Jonathan Borba | Unsplash

  • Nací en 1965, un año extraordinario para el pop anglosajón. De ahí quizá esa vocación musical que me llevó a tocar en grupos y colaborar en fanzines durante la movida madrileña. Pronto quedó claro que lo que mejor hacía era contar historias: La Luna de Madrid, Ruta 66, Primera Línea, Cambio 16, El Independiente… hasta llegar a El Mundo, donde pasé 18 años dirigiendo varios suplementos de fin de semana y, en la última etapa, destinado como corresponsal político en París. Además de la música y el periodismo, mi otra gran pasión es la gastronomía. Empecé a escribir sobre ello en 1991, cuando no estaba de moda, y esa actividad secundaria terminó proporcionándome premios y distinciones, además de una nueva carrera profesional. Desde 2014, dirijo Lavinia España, empresa que promueve una visión cultural del comercio del vino. Ahora escribo por diversión.

¡Feliz San Valentín! Cada 14 de febrero, me siento como un personaje del Día de la marmota. Los ramos de rosas rojas, las cajas de bombones con forma de corazón, las tarjetas de felicitación con dibujos de Cupido, la cena con velas en un restaurante íntimo, las recetas pretendidamente afrodisiacas para avivar el deseo de las parejas de enamorados… ¿Quién carajo inventó este infierno?
##########
**Actividad 1:**
Indique si cada afirmación coincide con el fragmento y cite las palabras exactas que lo deciden: (a) quien escribe nació en 1965; (b) quien escribe empezó a escribir sobre gastronomía cuando era un tema de moda; (c) quien escribe trabajó 18 años en El Mundo.
**Actividad 2:**
Explique, en una a tres oraciones, a qué atribuye el fragmento la vocación musical de quien escribe.
Responda basándose solo en el fragmento.

**Datos sin procesar:**
##########
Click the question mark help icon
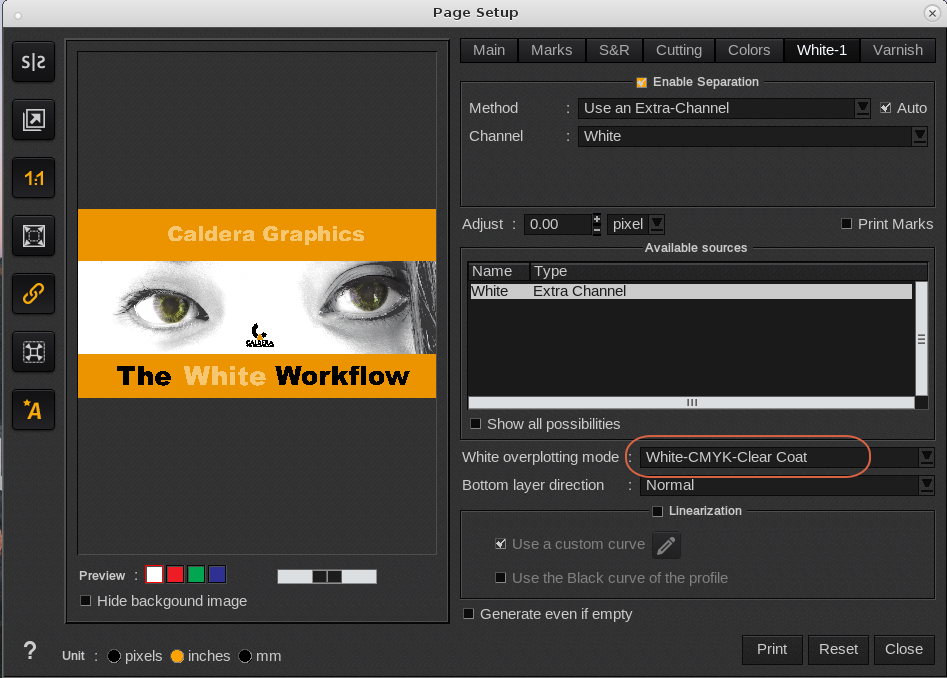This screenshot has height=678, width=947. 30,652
##########
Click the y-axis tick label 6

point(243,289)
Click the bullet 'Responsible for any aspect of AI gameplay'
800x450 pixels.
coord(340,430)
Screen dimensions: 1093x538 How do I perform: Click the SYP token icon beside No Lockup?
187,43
##########
**Respuesta esperada 1:**
(a) Sí: «Nací en 1965».
(b) No: «Empecé a escribir sobre ello en 1991, cuando no estaba de moda».
(c) Sí: «donde pasé 18 años dirigiendo varios suplementos de fin de semana».

**Respuesta esperada 2:**
La atribuye, con un «quizá», a haber nacido en 1965, un año que el fragmento califica de extraordinario para el pop anglosajón. Esa vocación le llevó a tocar en grupos y a colaborar en fanzines durante la movida madrileña.